Goal:
Convert everything from the line that contains "Screen dimensions: 750x500" down to the line that contains "pos(323,142)" into a Markdown table with the columns No. and Text, one row per line, skipping any blank lines. Leave the pictures out of the answer.

** START OF Data shown **

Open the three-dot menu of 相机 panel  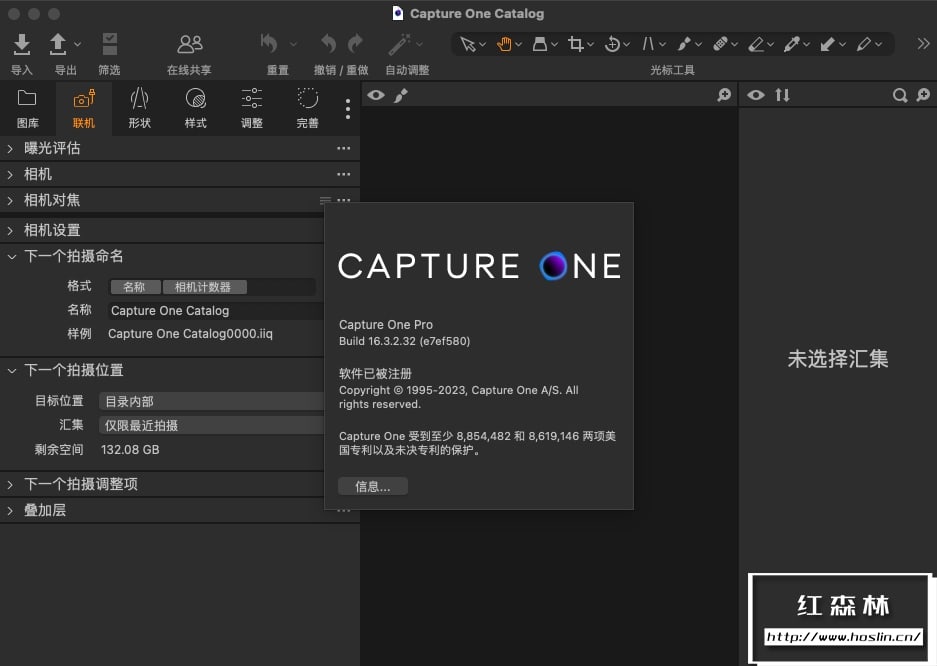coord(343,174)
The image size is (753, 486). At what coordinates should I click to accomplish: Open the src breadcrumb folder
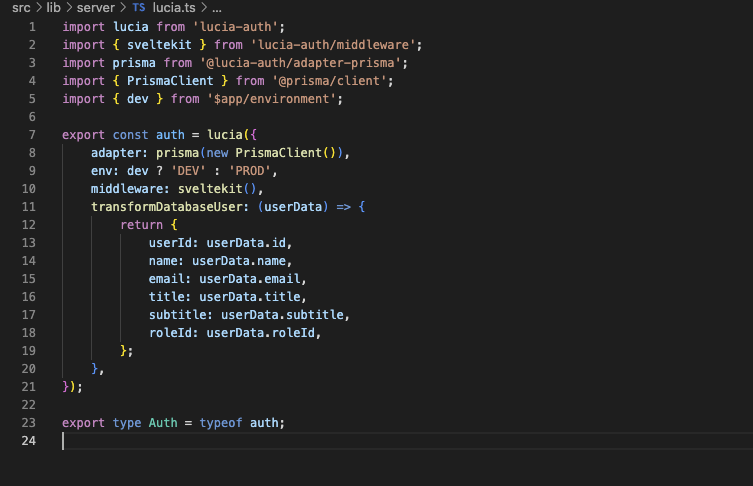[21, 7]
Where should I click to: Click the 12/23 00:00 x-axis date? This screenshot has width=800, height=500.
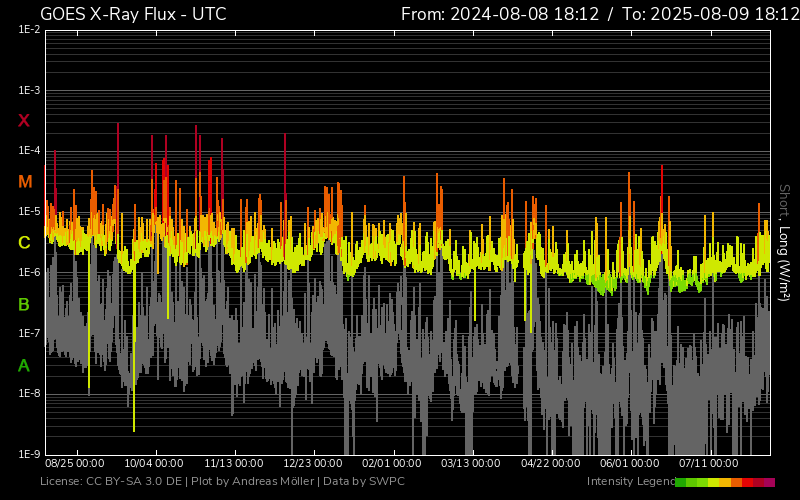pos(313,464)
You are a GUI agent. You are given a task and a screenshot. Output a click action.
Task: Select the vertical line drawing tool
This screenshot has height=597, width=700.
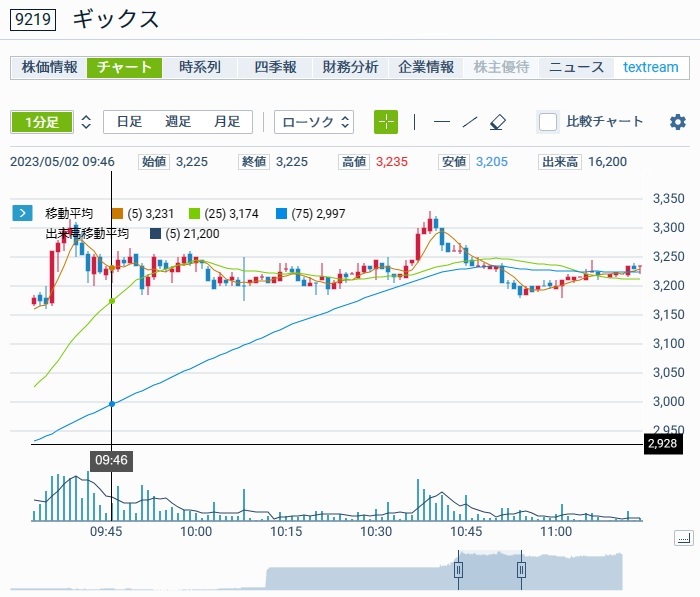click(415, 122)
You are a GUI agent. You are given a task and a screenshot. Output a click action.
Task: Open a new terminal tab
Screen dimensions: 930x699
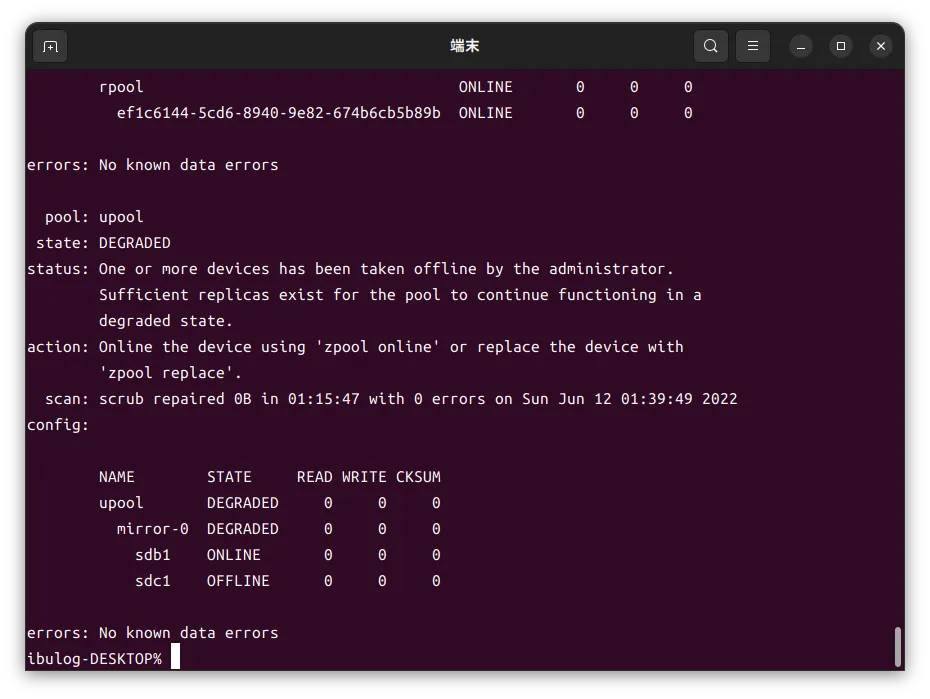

** END OF Data shown **
** START OF Data shown **

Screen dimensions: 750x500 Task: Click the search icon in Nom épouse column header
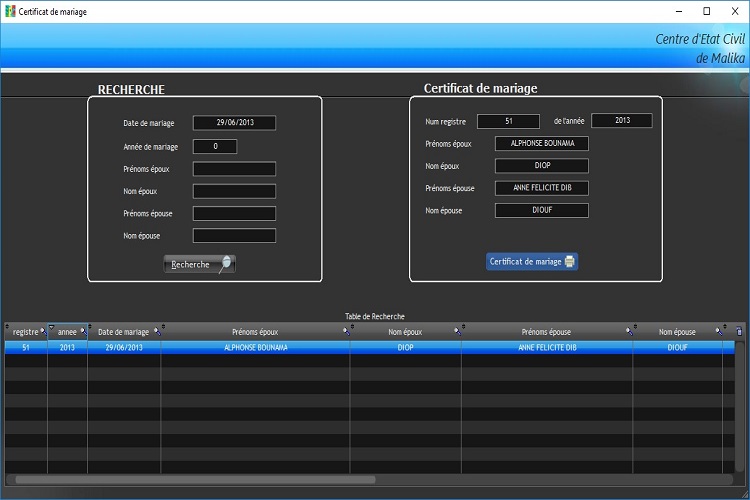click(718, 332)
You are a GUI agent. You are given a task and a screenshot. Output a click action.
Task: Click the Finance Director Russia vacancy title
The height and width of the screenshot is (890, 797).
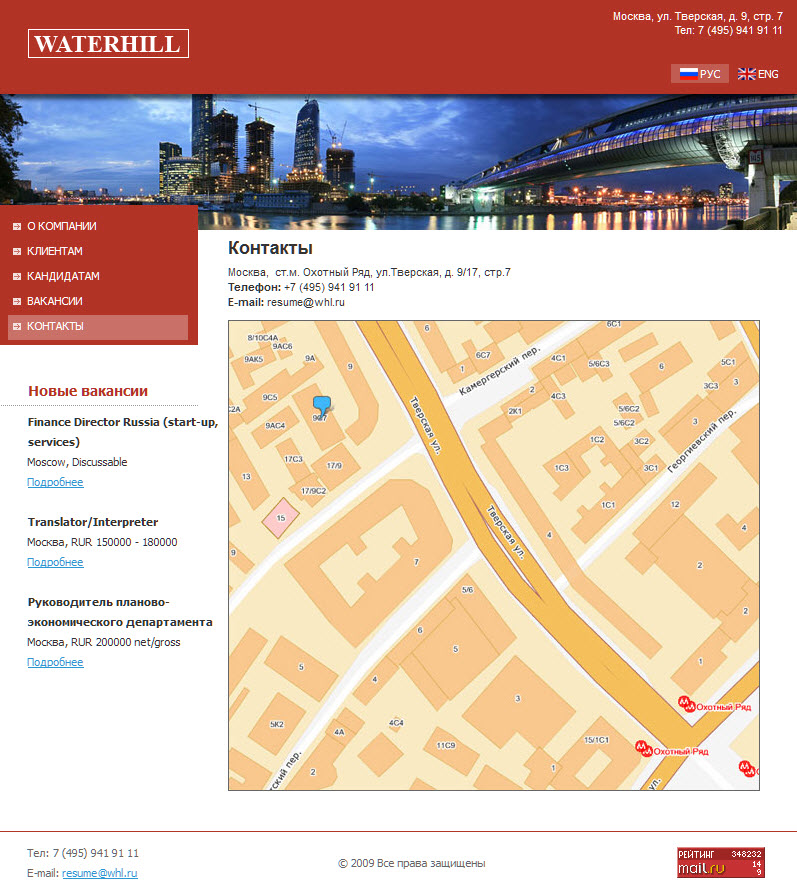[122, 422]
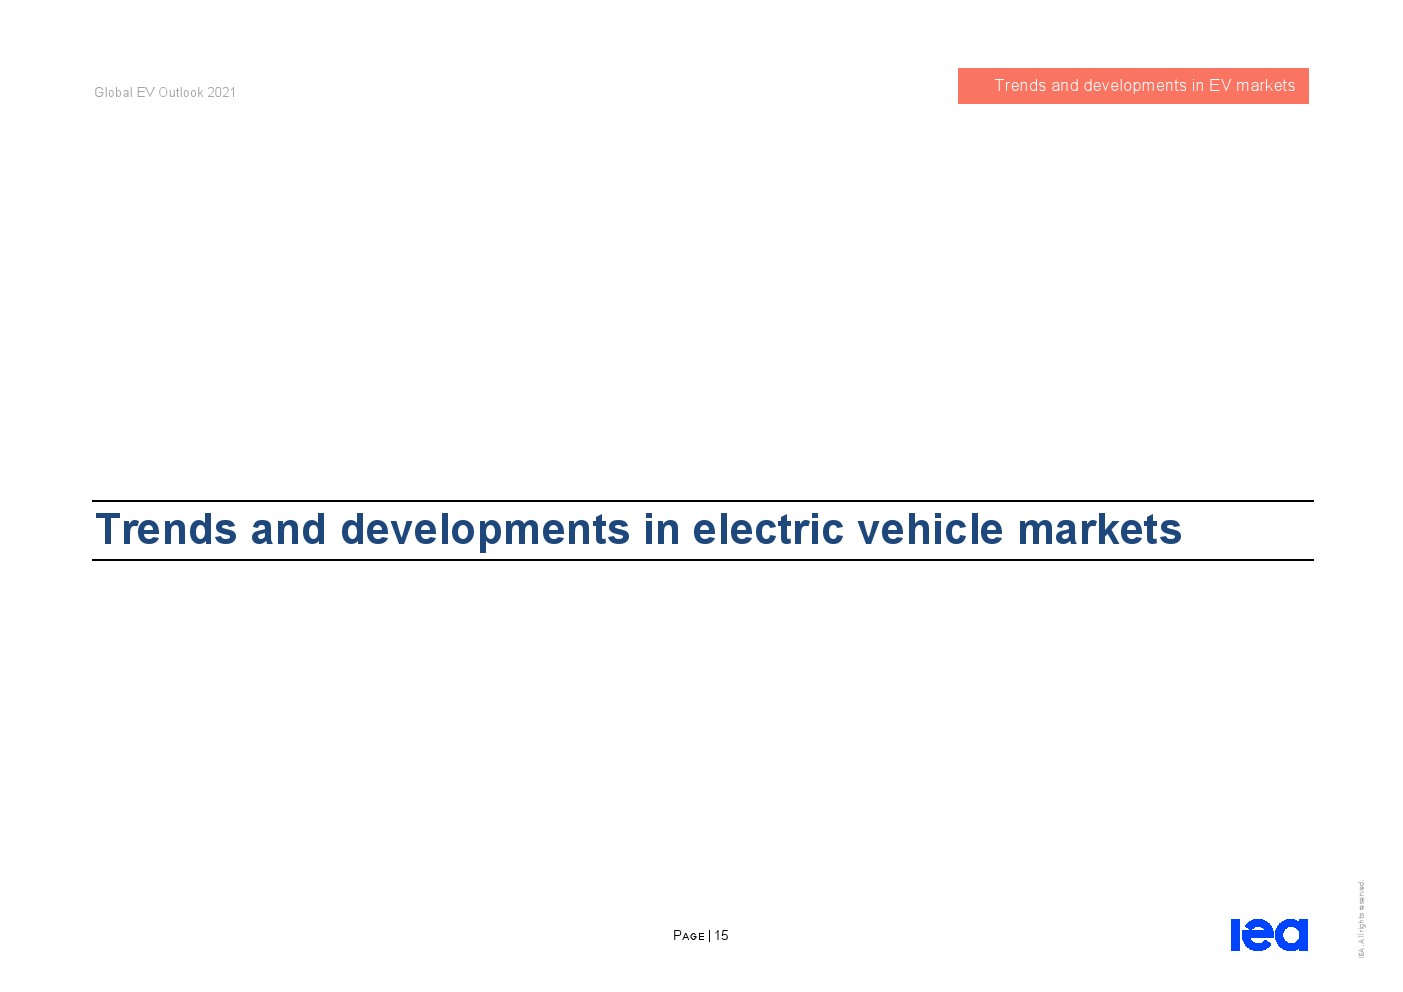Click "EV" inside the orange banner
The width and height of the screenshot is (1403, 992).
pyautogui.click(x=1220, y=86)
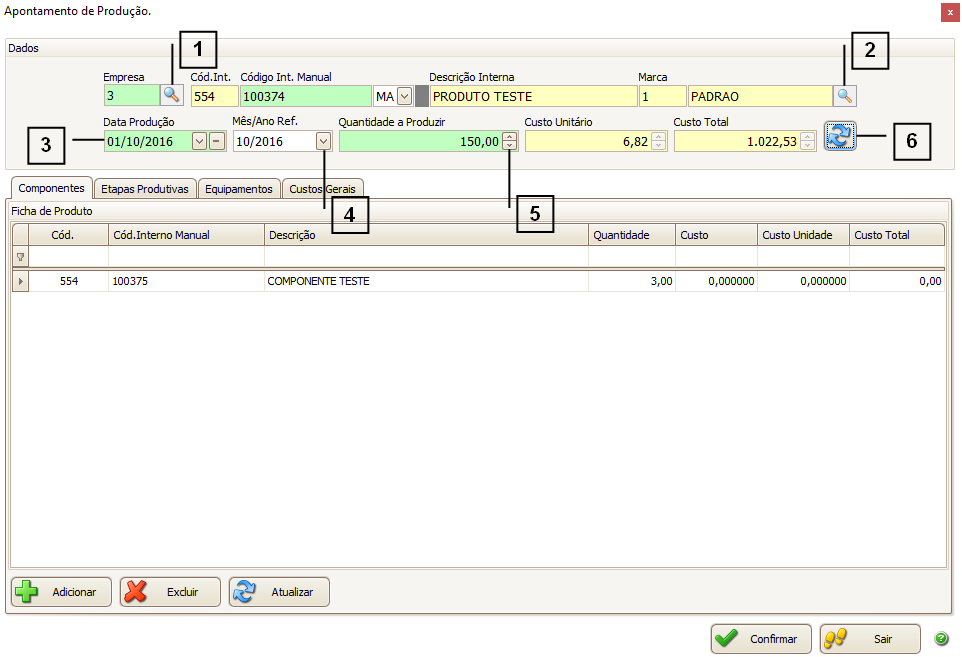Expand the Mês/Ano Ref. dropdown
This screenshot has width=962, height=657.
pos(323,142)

** END OF Data shown **

Output:
| No. | Text |
|---|---|
| 1 | Screen dimensions: 750x500 Task: Click the search icon in Nom épouse column header |
| 2 | click(718, 332) |
| 3 | You are a GUI agent. You are given a task and a screenshot. Output a click action. |
| 4 | Task: Click the Finance Director Russia vacancy title |
| 5 | The height and width of the screenshot is (890, 797). |
| 6 | [122, 422] |
| 7 | Click "EV" inside the orange banner |
| 8 | The width and height of the screenshot is (1403, 992). |
| 9 | pyautogui.click(x=1220, y=86) |
| 10 | Expand the Mês/Ano Ref. dropdown |
| 11 | This screenshot has width=962, height=657. |
| 12 | pos(323,142) |